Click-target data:

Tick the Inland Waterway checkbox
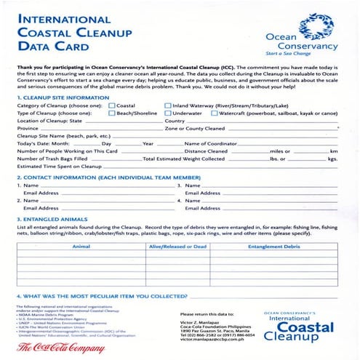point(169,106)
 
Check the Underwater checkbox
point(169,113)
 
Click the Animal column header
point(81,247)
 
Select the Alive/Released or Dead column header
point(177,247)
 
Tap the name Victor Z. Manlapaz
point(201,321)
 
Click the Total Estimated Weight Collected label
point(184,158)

...

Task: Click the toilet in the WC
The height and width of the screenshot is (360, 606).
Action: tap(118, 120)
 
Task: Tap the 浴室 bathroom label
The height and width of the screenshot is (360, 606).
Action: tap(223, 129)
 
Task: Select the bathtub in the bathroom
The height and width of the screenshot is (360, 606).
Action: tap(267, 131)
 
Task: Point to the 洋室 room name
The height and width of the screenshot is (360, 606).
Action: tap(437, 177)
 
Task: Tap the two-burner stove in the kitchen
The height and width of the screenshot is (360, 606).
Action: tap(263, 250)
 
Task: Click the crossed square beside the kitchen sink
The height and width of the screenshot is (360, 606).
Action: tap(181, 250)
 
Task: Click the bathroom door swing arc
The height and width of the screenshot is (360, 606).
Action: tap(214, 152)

▶ **Required task**:
Scale the data from the line with "Tap the name Victor Z. Manlapaz" up to and including the line with "point(184,158)". Give all those lines again with the requests included, and multiply every coordinate in the answers by 0.2, rounding to whole numbers with halves rounded up.

▶ **Answer to this exercise**:
Tap the name Victor Z. Manlapaz
point(40,64)
 
Click the Total Estimated Weight Collected label
point(37,32)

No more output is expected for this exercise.